AstraZeneca said Friday that preliminary mid-stage study results from the ATLANTIC trial are unlikely to support regulatory filings for the anti-PD-L1 therapy durvalumab as a monotherapy in lung cancer. Sean Bohen, chief medical officer at the company, noted "the treatment and regulatory landscape in lung cancer is evolving," adding that AstraZeneca will make a determination regarding filings for durvalumab, also known as MEDI4736, "following a full analysis of the data."
The ATLANTIC study investigated durvalumab as a third-line or later stage therapy in patients with locally advanced or metastatic PD-L1 positive non-small-cell lung cancer (NSCLC) that lacks EGFR or ALK alterations. AstraZeneca noted that "an initial analysis supports durvalumab's clinical activity, with durable responses and an established safety profile in these difficult-to-treat patients."
Specifically, the study evaluated the safety and efficacy of the drug in patients who received at least two previous systemic treatment regimens, including platinum-based chemotherapy, and who have limited options for future treatment. AstraZeneca said an analysis of the study data is ongoing, while results will be presented at a research conference next year.
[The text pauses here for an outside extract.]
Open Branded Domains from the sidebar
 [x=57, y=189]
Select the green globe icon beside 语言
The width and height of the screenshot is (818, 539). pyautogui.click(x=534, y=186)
Bohen described durvalumab as "a cornerstone of our immuno-oncology portfolio" with a "development programme focused primarily on novel combinations." The drugmaker is currently evaluating the therapy in combination with Pfizer's investigational IgG2 monoclonal antibody tremelimumab in the treatment of several malignancies, including NSCLC, bladder cancer and head and neck cancer.
Durvalumab is also undergoing testing in the Phase III CAURAL study in combination with AstraZeneca's Tagrisso (osimertinib), which the FDA approved last month for certain patients with advanced NSCLC, as a potential second-line treatment for T790M mutation-positive NSCLC. In October, the company temporarily halted the CAURAL study, as well as the early-stage TATTON study, which is also evaluating durvalumab in combination with Tagrisso, formerly known as AZD9291, after an increase in the incidence of interstitial lung disease-like reports was observed in the trials.